Pick out every line below that contains the string "label", and copy each one.

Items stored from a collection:
####
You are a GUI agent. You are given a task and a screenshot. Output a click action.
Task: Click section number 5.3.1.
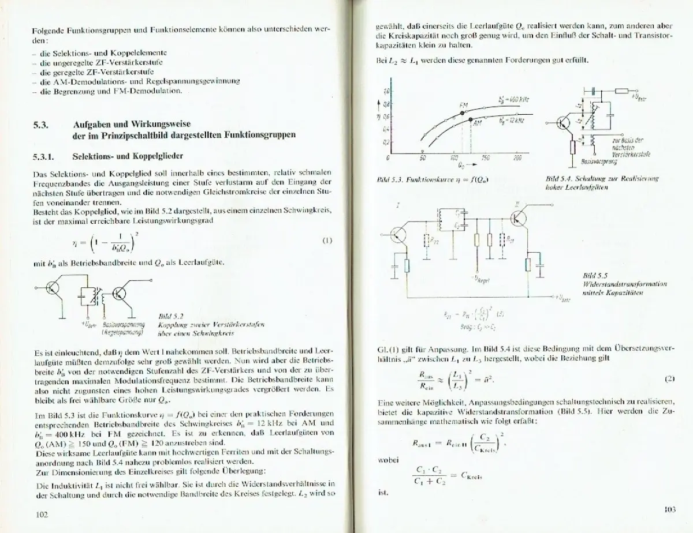point(43,157)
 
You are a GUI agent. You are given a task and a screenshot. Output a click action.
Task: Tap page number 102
point(42,513)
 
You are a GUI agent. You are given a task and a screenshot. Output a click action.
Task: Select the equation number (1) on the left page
point(327,241)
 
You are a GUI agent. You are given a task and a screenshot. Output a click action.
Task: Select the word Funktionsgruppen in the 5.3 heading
point(256,135)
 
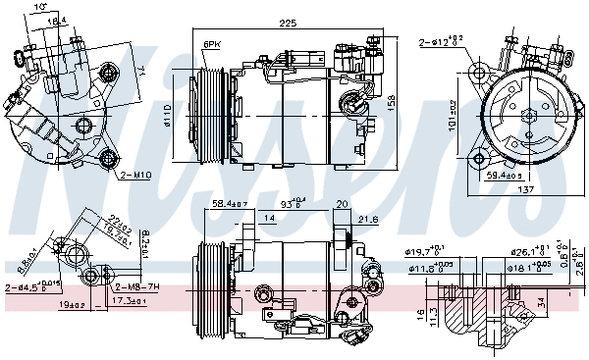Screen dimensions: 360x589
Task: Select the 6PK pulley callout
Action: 212,45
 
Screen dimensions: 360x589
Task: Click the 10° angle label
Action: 39,8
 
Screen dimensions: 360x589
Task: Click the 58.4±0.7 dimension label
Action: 231,204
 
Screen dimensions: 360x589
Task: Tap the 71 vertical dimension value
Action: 140,70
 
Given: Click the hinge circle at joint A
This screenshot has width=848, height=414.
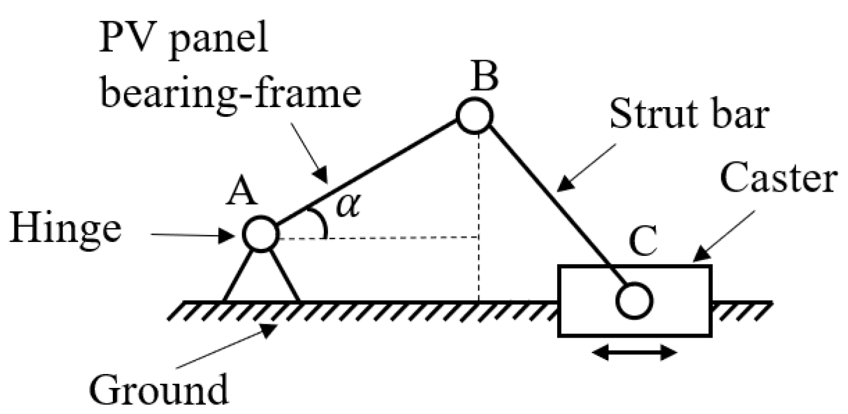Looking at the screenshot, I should click(261, 234).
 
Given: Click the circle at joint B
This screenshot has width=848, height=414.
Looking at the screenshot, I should click(475, 115).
####
▶ **The result**:
Task: Click the 10° angle label
Task: Click the 58.4±0.7 dimension label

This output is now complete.